What the task asks: What you output must match the entries exactly, apart from the pictures, which are left out.

==== Stored data

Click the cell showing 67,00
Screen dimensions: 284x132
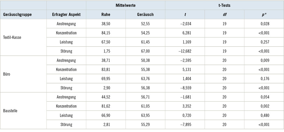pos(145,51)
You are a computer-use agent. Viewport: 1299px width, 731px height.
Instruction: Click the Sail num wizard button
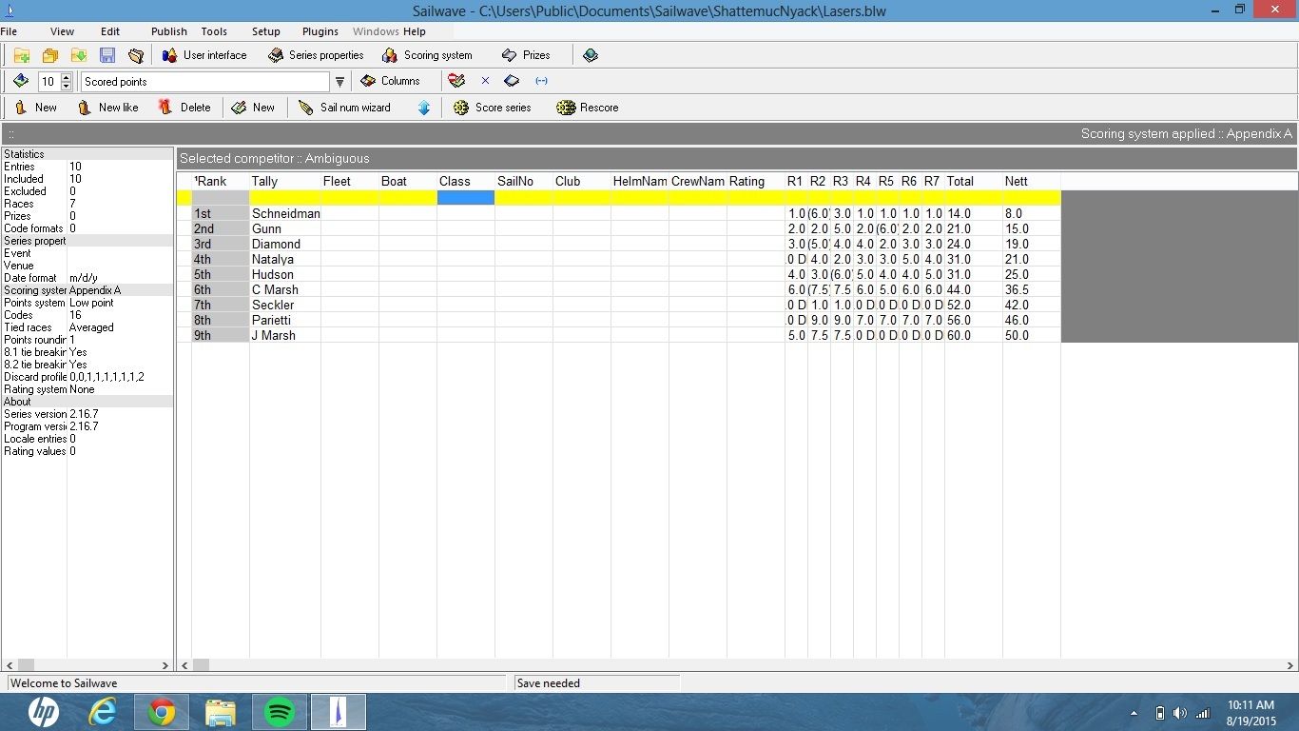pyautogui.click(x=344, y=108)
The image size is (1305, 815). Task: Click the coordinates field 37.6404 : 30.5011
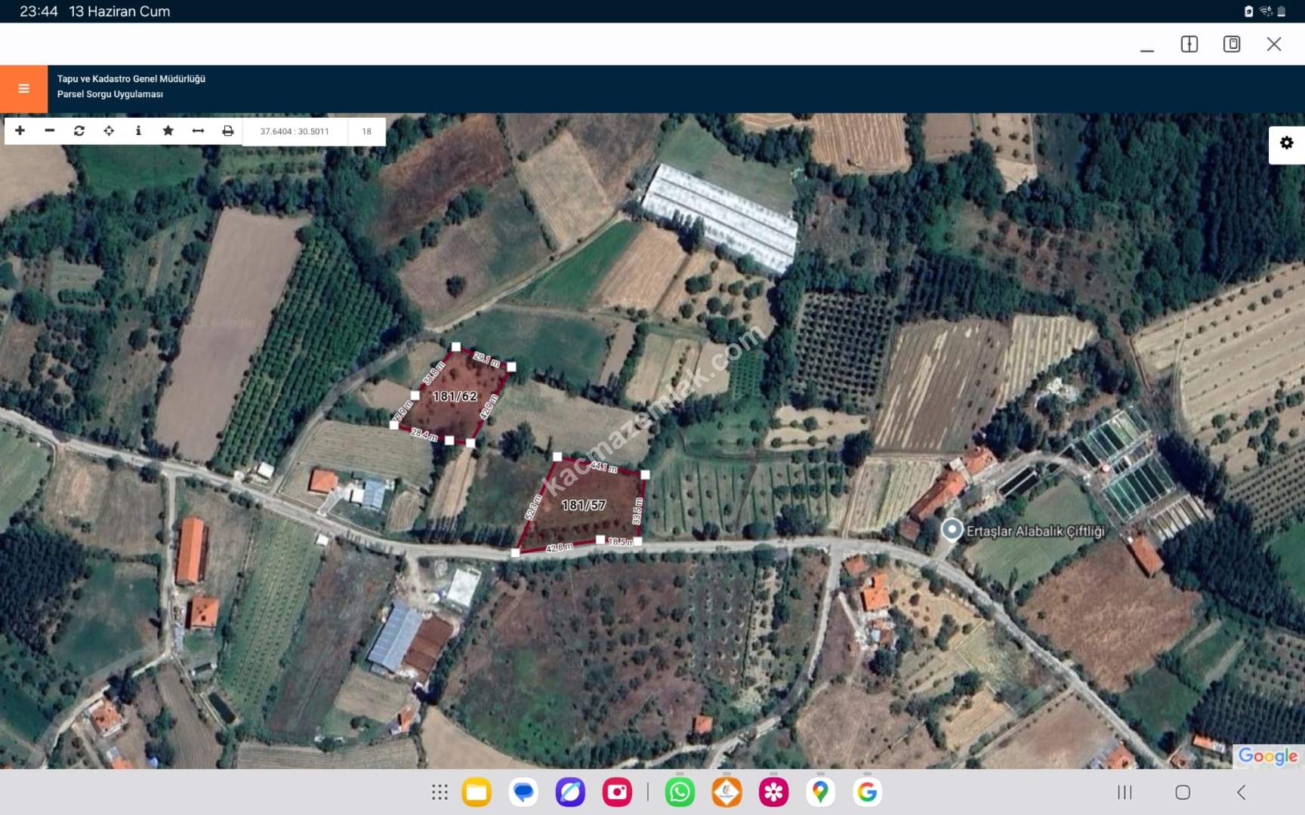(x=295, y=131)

========

Written reply:
Click the cell showing 67,00
Screen dimensions: 284x132
pos(145,51)
You are a computer-use agent. Viewport: 1299px width, 731px height.
Instruction: Click the Sail num wizard button
pyautogui.click(x=344, y=108)
The image size is (1305, 815). Task: Click the coordinates field 37.6404 : 30.5011
(x=295, y=131)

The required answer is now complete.